The Knapsack Problem is a problem when given a set of items, each with a weight, a value and exactly 1 copy, determine the which item(s) to include in a collection so that the total weight is less than or equal to a given limit and the total value is as large as possible.

C++ Example:

Implementation:

int knapsack(vector<int> &value, vector<int> &weight, int N, int C){
    int dp[C+1];                               
    for (int i = 1; i <= C; ++i){
        dp[i] = -100000000;                   
    }
    dp[0] = 0;
    for (int i = 0; i < N; ++i){
        for (int j = C; j >= weight[i]; --j){
            dp[j] = max(dp[j],dp[j-weight[i]]+value[i]);
        }
    }
    return dp[C];
}

Test:

3 5
5 2
2 1
3 2

Output:

3

That means the maximum value can be achieved is 3, which is achieved by choosing (2,1) and (3,2).


Unbounded Knapsack

The Unbounded Knapsack Problem is a problem which given a set of items, each with a weight, a value and infinite copies, determine the number of each item to include in a collection so that the total weight is less than or equal to a given limit and the total value is as large as possible.

Python(2.7.11) Example:

Implementation:

def unbounded_knapsack(w, v, c): # weight, value and capactiy
    m = [0]
    for r in range(1, c+1):
        val = m[r-1]
        for i, wi in enumerate(w):
            if wi > r:
                continue
            val = max(val, v[i] + m[r-wi])
        m.append(val)
    return m[c] # return the maximum value can be achieved

The complexity of that implementation is O(nC), which n is number of items.

Test:

w = [2, 3, 4, 5, 6]
v = [2, 4, 6, 8, 9]

print unbounded_knapsack(w, v, 13)

Output:

20

That means the maximum value can be achieved is 20, which is achieved by choosing (5, 8), (5, 8) and (3, 4).

=== SUPPLIED DATA ===

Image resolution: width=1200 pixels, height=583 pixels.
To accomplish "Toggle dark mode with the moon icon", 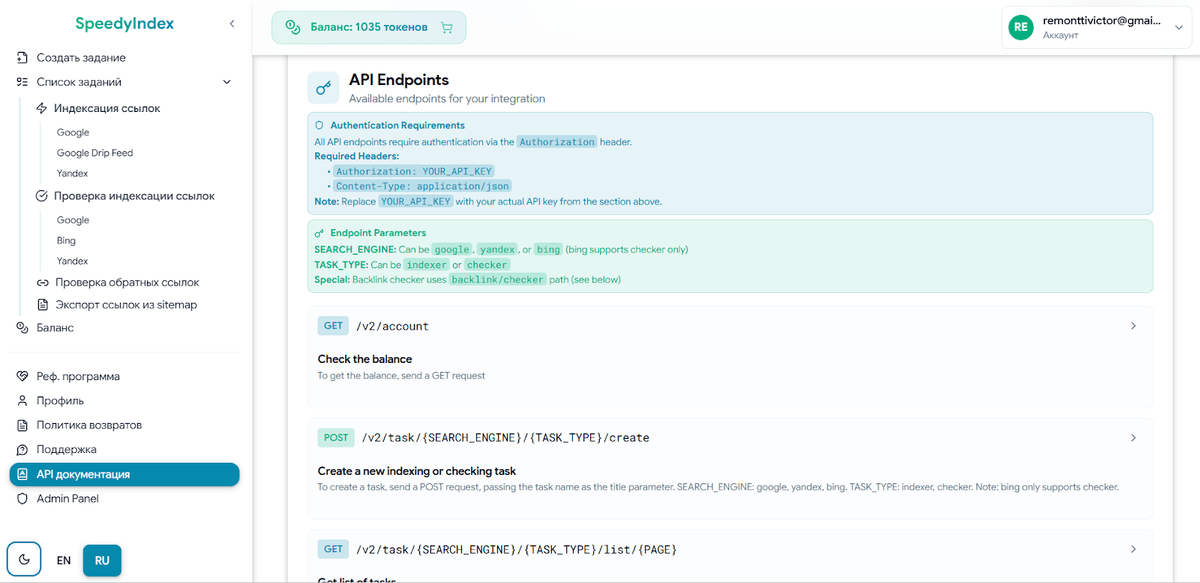I will click(25, 560).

=== WHAT YOU WILL DO ===
In the knapsack excerpt, what complexity does it state for the unbounded knapsack implementation?

=== RESULT ===
O(nC), where n is the number of items.